Shift Communications is a public relations and marketing firm based in Boston with offices in New York and San Francisco. The company was founded in 2003, when the clients and assets of former public relations firm Sterling Hager was acquired by three of its top executives. In 2006, it created the first world's first Social Media Release. The firm's primary practice areas are in the healthcare, technology and consumer markets.

==History==
Shift Communications was founded in May 2003 out of a technology PR firm, Sterling Hager. Sterling Hager sold the firm's assets to three of his executives, Jim Joyal, Todd Defren and Ed Weiler, who renamed and re-launched the firm as Shift Communications. In 2005, the firm developed cutting-edge and market leading lead-tracking software called LeadSensor, which was licensed to Vernier Networks.

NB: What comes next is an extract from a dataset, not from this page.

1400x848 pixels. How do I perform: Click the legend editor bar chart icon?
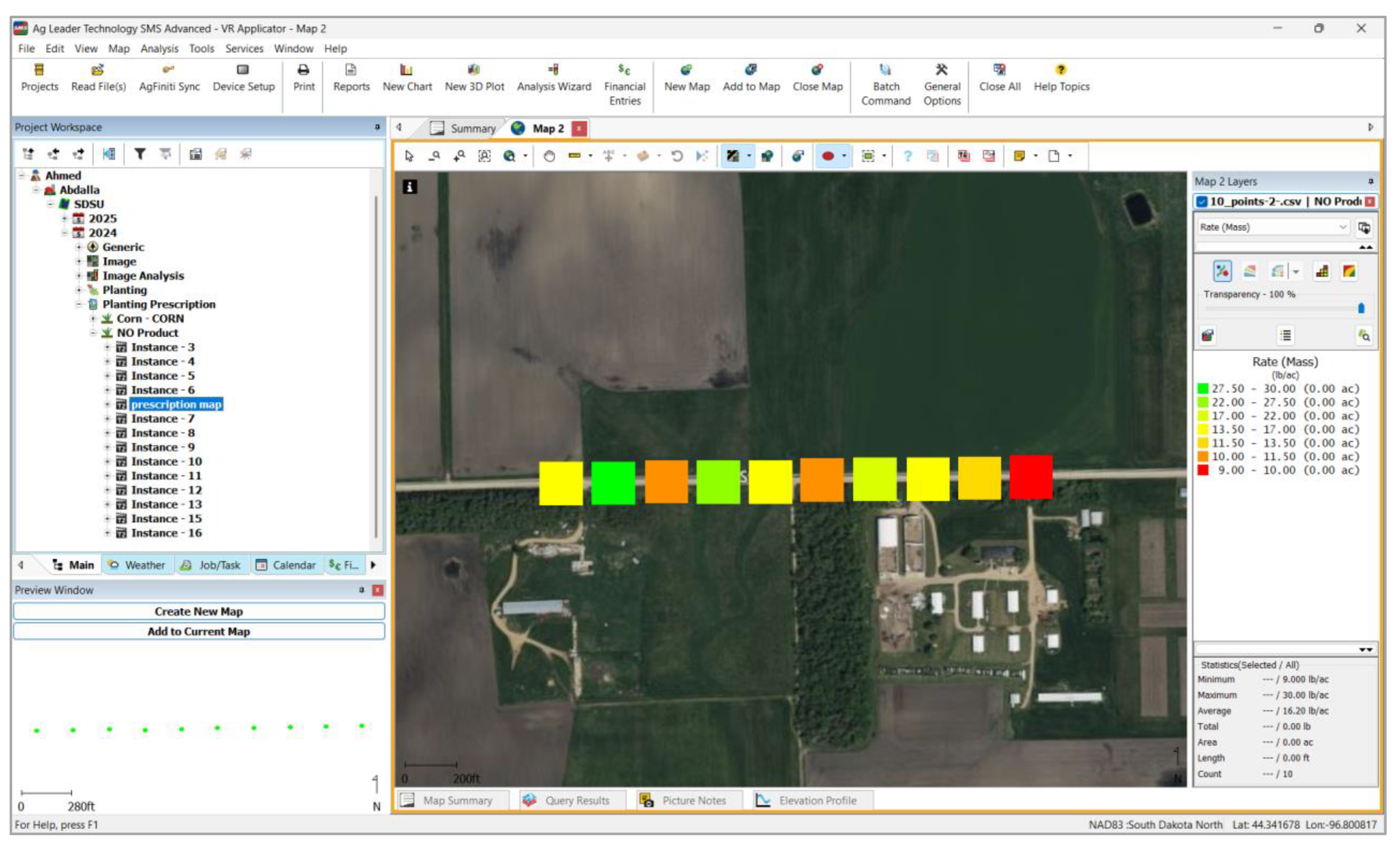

In 2006, Shift created the industry's first Social Media Release a few days after a blog was published by former Financial Times journalist Tom Foremski titled "Die! Press release! Die! Die! Die!". The template Shift created for a modern press release was based on the feedback Foremski published in his blog post, which is now cited in college courses on public relations.

In 2016, Shift Communications was acquired by National Public Relations, a Canadian-based public relations firm.

==Services and operations==
Shift Communications provides public relations, content marketing, web development, email marketing and social media marketing services among many other services. Its primary practice areas are for the consumer, technology and healthcare sectors. It refers business for marketing communications in Europe and Asia to its affiliate, The Hoffman Agency. The company is owned by its employees in an Employee Stock Ownership Plan (ESOP). Ownership of the company passed to its staff in 2012.

==Notable clients and campaigns==
Shift Communications started serving technology clients it inherited from its predecessor, Sterling Hager. During its first year as Shift Communications it organized the Woman's Heart Day Health Fair for the non-profit Sister to Sister: Everyone has a Heart Foundation, in an unusual partnership with its competitor, The Castle Group. It helped the RSA Conference promote new events in 2005 and helped the cycling components manufacturer, Shimano, promote bicycling.

Shift became the agency of record for the travel club, Club Med, in 2009 and helped sleep monitoring device manufacturer, Zeo, promote "sleep wellness". It started supporting a documents, packaging and mail services provider Pitney Bowes the following year. It became the agency of record for Sony's gaming division in 2010, for The McDonald's Advertising Cooperative and AOL in 2011 and was recruited to support content marketing for H&R Block in 2012. It also started doing work for Toyota in 2013.